:: Passage shown
German media roundup: Alert but not hysterical

Interior Minister Thomas de Maizière has warned of imminent terrorist attacks in Germany. His task was delicate, but newspapers in The Local’s media roundup on Thursday praised his approach, saying he had calmly informed citizens without inciting hysteria.

German media roundup: Alert but not hysterical
Photo: DPA

On Wednesday, the Interior Minister solemnly cited information from “foreign partners,” stating that terrorist attacks had been planned for late November, and described a “new situation” regarding the Islamist threat towards the nation.

The minister also encouraged Germans to go about their lives without worrying, explaining that federal police had been put on alert and heightened security was in place at transportation hubs.

Conservative daily Die Welt complimented de Maizière’s reassuring conduct, which it said balanced the seriousness of the threat with the need to avoid panic. It was the very refusal to resort to hysteria that was the great strength of a democracy, the paper wrote.

“The west (to Islamists) is molly-coddled, cowardly and unwilling to fight. Better red – or whatever else – than dead. It is among the strongest features of our civilisation that this is not true,” the paper wrote.

On the contrary, the west had come through crisis after crisis with its values and its constitutions intact, the paper argued – whether it was the blitz in London or September 11 in the United States.

“There are situations in which calm is actually a civic duty and has nothing to do with apathy. It is not a sign of carelessness but of strength if life goes on as normal in dangerous situations. In a democracy, heroism and the most normal daily routine go hand in hand.”
::::
In the media roundup, when does the Interior Minister say the terrorist attacks had been planned to take place?
:: Dataset content
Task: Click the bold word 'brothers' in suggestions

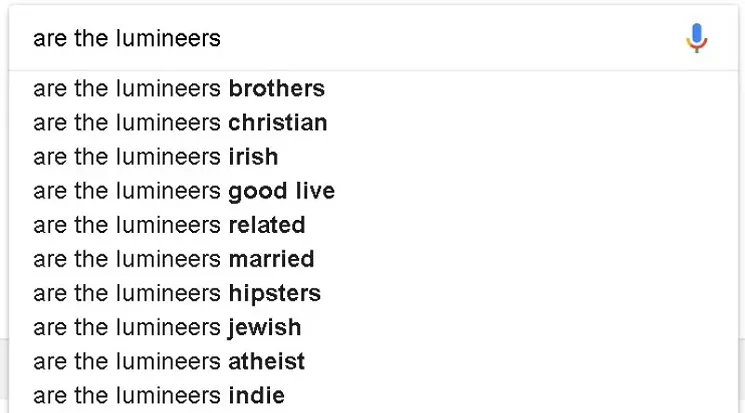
::::
**Correct answer:** Late November.